▶ [GIVEN INFORMATION]:
☆ ☆ ☆ ☆ ☆
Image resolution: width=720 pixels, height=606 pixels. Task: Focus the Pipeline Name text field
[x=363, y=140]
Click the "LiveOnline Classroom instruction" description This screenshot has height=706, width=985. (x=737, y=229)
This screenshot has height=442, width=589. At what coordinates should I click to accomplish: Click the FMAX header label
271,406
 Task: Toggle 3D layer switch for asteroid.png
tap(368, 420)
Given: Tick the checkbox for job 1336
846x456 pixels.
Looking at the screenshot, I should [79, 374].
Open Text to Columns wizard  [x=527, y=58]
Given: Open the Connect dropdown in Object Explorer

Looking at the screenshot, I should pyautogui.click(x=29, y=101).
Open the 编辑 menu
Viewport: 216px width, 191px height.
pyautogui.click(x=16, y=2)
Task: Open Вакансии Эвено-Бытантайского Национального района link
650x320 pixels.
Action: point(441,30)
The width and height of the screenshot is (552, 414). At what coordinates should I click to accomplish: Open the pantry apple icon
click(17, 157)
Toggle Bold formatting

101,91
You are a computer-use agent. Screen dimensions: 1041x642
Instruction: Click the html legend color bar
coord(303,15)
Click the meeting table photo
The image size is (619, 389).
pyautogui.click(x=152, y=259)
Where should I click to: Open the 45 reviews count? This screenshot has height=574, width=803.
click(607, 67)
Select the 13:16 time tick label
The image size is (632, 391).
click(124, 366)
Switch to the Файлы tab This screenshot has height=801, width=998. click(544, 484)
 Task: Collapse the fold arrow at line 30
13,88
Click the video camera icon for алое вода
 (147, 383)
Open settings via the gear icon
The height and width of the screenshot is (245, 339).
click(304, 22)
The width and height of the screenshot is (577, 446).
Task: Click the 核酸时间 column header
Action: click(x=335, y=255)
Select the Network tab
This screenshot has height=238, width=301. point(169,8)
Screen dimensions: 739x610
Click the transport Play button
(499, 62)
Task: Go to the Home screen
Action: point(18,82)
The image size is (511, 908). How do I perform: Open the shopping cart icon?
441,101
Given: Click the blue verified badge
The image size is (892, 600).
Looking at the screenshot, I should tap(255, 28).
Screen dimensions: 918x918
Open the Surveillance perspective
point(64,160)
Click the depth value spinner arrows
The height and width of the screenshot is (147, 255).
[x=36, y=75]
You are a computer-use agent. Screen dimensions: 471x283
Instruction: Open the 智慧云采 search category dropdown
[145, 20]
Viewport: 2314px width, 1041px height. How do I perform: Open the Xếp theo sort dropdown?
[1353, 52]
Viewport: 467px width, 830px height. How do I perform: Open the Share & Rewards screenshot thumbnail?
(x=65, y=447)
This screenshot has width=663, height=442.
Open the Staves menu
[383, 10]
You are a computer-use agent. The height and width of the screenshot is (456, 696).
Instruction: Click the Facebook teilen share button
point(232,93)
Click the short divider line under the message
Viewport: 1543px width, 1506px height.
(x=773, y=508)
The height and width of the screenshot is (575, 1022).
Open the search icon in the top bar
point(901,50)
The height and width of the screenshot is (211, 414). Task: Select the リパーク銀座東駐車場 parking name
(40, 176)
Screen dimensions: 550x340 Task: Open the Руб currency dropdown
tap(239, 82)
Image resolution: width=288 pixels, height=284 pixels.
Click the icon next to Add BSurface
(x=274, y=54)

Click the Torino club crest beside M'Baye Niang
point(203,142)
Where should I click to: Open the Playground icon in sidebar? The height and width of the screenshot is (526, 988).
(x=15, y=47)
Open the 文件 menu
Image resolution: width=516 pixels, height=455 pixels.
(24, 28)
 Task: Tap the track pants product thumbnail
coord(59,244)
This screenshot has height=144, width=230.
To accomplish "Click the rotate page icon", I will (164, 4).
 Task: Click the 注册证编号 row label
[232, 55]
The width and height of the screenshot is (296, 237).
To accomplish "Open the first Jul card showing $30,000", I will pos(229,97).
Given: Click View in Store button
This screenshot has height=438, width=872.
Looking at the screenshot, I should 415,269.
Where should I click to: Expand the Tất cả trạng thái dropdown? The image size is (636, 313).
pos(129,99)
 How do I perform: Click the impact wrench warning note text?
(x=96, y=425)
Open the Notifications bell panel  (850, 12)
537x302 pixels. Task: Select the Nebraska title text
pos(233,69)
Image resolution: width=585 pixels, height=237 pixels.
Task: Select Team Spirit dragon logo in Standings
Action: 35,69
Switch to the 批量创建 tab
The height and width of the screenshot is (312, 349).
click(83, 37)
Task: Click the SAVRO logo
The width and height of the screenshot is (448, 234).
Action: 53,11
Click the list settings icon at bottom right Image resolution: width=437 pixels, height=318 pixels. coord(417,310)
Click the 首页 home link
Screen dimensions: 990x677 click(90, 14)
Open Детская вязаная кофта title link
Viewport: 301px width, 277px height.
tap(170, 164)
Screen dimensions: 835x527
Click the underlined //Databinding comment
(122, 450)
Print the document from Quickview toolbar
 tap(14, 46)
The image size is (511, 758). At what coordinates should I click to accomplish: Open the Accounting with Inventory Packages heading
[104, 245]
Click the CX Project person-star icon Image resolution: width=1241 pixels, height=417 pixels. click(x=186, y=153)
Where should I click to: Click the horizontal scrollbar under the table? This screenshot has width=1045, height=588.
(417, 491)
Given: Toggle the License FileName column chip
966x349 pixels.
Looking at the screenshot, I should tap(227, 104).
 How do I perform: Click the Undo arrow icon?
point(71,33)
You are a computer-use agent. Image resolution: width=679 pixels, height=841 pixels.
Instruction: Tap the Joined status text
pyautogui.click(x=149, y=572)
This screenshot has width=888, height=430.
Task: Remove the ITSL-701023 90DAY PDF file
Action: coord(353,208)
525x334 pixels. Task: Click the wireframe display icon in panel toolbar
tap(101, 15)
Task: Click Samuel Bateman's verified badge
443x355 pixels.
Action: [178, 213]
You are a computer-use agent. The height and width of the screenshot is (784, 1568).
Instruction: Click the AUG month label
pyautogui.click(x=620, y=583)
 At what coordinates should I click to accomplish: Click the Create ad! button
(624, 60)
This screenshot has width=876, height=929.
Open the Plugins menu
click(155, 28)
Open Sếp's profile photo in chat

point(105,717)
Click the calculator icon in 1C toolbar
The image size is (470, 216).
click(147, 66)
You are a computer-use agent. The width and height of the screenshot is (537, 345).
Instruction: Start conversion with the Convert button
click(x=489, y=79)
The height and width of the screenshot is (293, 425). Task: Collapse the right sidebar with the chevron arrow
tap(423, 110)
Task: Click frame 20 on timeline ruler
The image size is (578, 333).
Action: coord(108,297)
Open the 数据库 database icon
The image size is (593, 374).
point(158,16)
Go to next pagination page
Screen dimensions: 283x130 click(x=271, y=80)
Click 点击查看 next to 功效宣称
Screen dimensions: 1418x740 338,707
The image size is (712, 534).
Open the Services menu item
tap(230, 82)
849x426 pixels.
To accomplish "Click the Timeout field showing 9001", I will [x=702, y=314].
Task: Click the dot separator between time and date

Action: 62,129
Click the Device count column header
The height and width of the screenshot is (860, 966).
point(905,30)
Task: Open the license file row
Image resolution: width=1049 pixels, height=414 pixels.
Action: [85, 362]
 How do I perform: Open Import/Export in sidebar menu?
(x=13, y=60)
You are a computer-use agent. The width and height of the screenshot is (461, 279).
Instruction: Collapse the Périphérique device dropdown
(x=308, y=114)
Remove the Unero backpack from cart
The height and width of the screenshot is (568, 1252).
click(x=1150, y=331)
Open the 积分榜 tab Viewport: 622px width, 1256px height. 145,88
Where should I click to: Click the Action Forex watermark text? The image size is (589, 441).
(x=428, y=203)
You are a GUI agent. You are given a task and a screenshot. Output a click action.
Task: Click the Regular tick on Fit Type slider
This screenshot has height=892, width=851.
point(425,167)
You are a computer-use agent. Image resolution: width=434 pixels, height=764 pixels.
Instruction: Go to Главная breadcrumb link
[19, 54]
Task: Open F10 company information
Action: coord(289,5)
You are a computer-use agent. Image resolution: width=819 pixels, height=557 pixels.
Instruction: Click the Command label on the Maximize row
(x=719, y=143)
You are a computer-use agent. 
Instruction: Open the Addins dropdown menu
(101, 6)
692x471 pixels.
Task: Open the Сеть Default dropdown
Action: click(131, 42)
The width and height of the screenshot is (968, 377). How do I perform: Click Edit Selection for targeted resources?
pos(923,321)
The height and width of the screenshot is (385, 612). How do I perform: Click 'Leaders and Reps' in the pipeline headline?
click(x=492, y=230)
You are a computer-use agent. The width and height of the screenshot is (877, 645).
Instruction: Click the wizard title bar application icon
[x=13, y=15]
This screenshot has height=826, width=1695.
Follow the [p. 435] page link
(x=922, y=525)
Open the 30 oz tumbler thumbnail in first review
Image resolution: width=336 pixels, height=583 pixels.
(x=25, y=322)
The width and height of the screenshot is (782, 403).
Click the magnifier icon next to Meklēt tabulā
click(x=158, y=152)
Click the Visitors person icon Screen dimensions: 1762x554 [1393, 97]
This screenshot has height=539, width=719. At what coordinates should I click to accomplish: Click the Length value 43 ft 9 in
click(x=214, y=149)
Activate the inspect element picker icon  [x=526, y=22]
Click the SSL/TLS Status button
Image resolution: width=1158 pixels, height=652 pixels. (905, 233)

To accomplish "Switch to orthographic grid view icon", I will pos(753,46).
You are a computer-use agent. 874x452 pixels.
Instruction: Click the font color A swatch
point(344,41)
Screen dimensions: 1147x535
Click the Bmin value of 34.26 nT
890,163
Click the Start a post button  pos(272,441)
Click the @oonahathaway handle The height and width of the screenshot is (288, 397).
☆ ☆ ☆ ☆ ☆
▶ [WHAT IS NEEDED]:
A single figure, please: the number of lines in the data that hold the string "will".

▶ [ANSWER TO THIS EXERCISE]:
4